What you should do:
Please repeat exactly the line containing "Instruction: Open item" and each line after it in the records below, through the last.

(Saved data entries)
------------------------------------

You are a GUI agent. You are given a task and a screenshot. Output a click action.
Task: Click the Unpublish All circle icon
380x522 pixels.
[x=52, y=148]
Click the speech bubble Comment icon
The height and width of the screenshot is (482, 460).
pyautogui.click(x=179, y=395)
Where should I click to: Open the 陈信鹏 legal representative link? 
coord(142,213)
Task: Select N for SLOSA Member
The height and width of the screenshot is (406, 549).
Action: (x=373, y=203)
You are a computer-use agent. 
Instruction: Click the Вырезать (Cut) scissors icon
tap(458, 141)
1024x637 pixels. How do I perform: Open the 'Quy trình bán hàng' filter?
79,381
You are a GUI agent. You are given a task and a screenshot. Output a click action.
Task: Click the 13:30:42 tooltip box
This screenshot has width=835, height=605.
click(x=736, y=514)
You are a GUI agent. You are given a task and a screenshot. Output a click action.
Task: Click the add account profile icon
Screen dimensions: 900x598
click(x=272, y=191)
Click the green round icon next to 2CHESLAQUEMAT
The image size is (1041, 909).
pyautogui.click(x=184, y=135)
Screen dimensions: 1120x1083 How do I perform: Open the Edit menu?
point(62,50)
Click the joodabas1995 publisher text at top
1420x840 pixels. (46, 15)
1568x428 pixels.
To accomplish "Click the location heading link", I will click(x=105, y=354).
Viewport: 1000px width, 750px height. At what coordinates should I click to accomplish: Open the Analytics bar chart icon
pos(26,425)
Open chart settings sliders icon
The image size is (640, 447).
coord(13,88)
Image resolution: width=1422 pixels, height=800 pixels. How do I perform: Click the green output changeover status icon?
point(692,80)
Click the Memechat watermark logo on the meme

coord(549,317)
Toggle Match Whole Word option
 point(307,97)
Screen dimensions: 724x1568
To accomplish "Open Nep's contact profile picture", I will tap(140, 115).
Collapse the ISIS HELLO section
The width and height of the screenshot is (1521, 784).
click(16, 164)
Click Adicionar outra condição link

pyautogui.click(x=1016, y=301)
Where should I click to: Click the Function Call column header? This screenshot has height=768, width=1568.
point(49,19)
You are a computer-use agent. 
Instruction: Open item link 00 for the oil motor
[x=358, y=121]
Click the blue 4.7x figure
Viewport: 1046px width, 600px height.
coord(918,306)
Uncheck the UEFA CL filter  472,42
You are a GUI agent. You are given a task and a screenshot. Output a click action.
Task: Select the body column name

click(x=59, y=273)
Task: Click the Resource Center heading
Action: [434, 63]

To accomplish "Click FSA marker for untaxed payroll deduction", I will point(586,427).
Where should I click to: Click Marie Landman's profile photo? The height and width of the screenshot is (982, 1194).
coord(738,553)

------------------------------------

Reply to the task:
Instruction: Open item link 00 for the oil motor
[x=358, y=121]
Click the blue 4.7x figure
Viewport: 1046px width, 600px height.
coord(918,306)
Uncheck the UEFA CL filter  472,42
You are a GUI agent. You are given a task and a screenshot. Output a click action.
Task: Select the body column name

click(x=59, y=273)
Task: Click the Resource Center heading
Action: [434, 63]

To accomplish "Click FSA marker for untaxed payroll deduction", I will point(586,427).
Where should I click to: Click Marie Landman's profile photo? The height and width of the screenshot is (982, 1194).
coord(738,553)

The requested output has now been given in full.